Common Mistakes to Avoid
Jumping into code without a plan. Spend the first five minutes of an algorithm interview understanding the problem, working through examples, and outlining your approach. The interviewer would rather see you think for five minutes and code for twenty than code for twenty-five and debug for twenty.
Memorizing solutions instead of understanding patterns. If you cannot explain why a solution works, you will fail on any variation the interviewer throws at you.
Ignoring trade-offs in system design. Every decision has a cost. If you choose a NoSQL database, explain what you are giving up. If you add a cache, discuss invalidation. Interviewers want to see that you think critically, not that you recite a textbook architecture.
Not communicating. Silence is the enemy. Even if you are stuck, verbalize what you are considering and what is not working. Interviewers frequently give hints, but only if they can see where you are in your thought process.
Tools and Resources
- LeetCode — the gold standard for algorithm practice. Focus on the "Top Interview 150" and "Blind 75" lists.
- NeetCode — excellent video explanations organized by pattern.
- Designing Data-Intensive Applications by Martin Kleppmann — the best single resource for system design fundamentals.
- System Design Interview by Alex Xu — practical walkthroughs of common design questions.
- Excalidraw — practice drawing system diagrams quickly and cleanly.
- Pramp or Interviewing.io — free or low-cost mock interviews with real engineers.
FAQ
How long should I prepare before applying?
Most people need eight to twelve weeks of consistent practice (one to two hours per day) to feel confident. If you have a strong CS background and recent practice, four to six weeks may suffice.
Should I study algorithms or system design first?
Start with algorithms. They have a steeper learning curve, and the skills compound over time. Layer in system design during the second half of your prep when you are comfortable with algorithm patterns.
What programming language should I use?
Use whatever language you are most fluent in. Python is popular for its brevity. Java and C++ are also common. The language matters far less than your ability to write clean, correct code quickly.
How many LeetCode problems should I solve?

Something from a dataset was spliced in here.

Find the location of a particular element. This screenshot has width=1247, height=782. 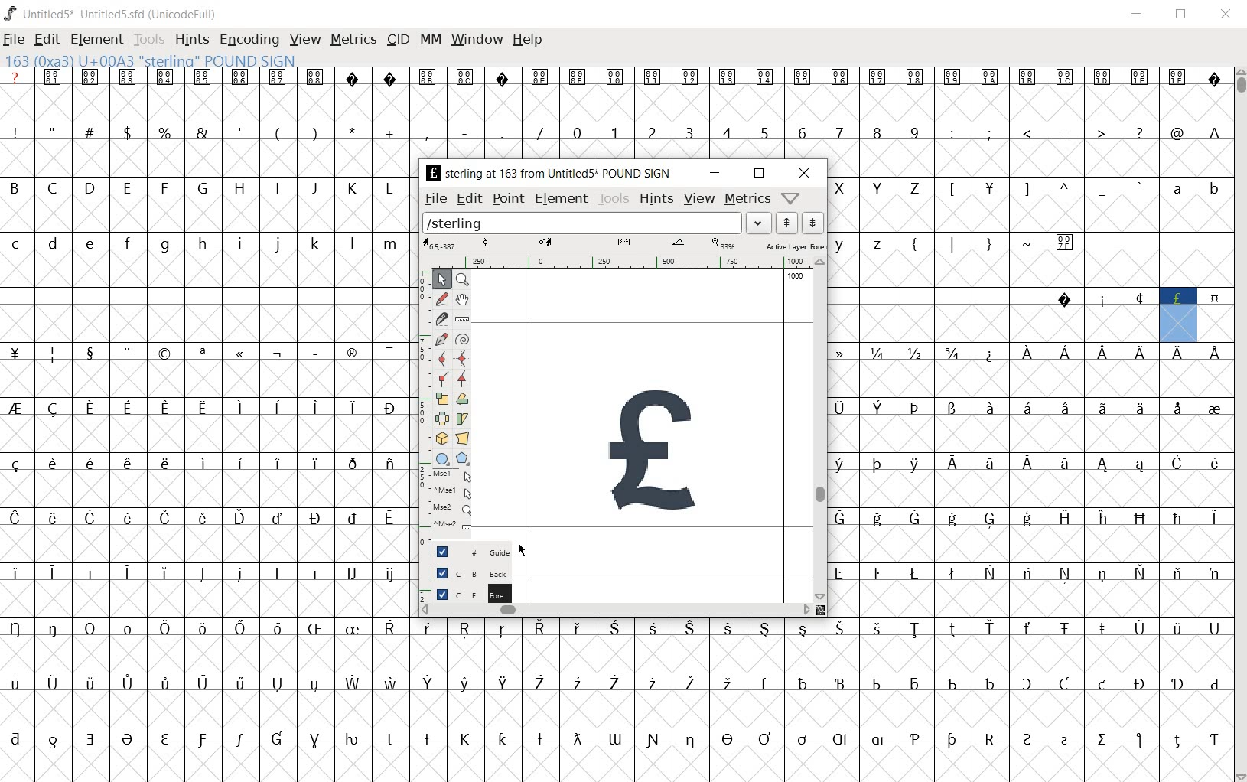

Quality matters more than quantity. Solving 100 to 150 problems across all major patterns with deep understanding will serve you better than rushing through 400 problems superficially.
Do I need to know specific technologies for system design?
You do not need to be an expert in any single technology, but you should know the categories — when to use a relational database vs. a document store, when to use Redis vs. Memcached, when Kafka is appropriate vs. a simple task queue. Speak in terms of trade-offs, not brand loyalty.
What if I get stuck during an interview?
First, restate the problem in your own words. Then try a brute-force approach — even if it is inefficient, it shows you understand the problem. From there, look for opportunities to optimize. Ask the interviewer for a hint if you have been stuck for more than a few minutes. Interviewers expect this and it is far better than sitting in silence.
Are system design interviews only for senior engineers?
Many companies now include system design at the mid-level as well, though the expectations are different. Mid-level candidates are expected to design a reasonable high-level architecture. Senior and staff candidates are expected to dive deep into specific components, discuss failure scenarios, and make nuanced trade-off decisions.
Technical interviews are a skill, and like any skill, they improve with deliberate practice. Focus on patterns over problems, trade-offs over memorization, and communication over silent brilliance. The engineers who prepare systematically are the ones who get offers.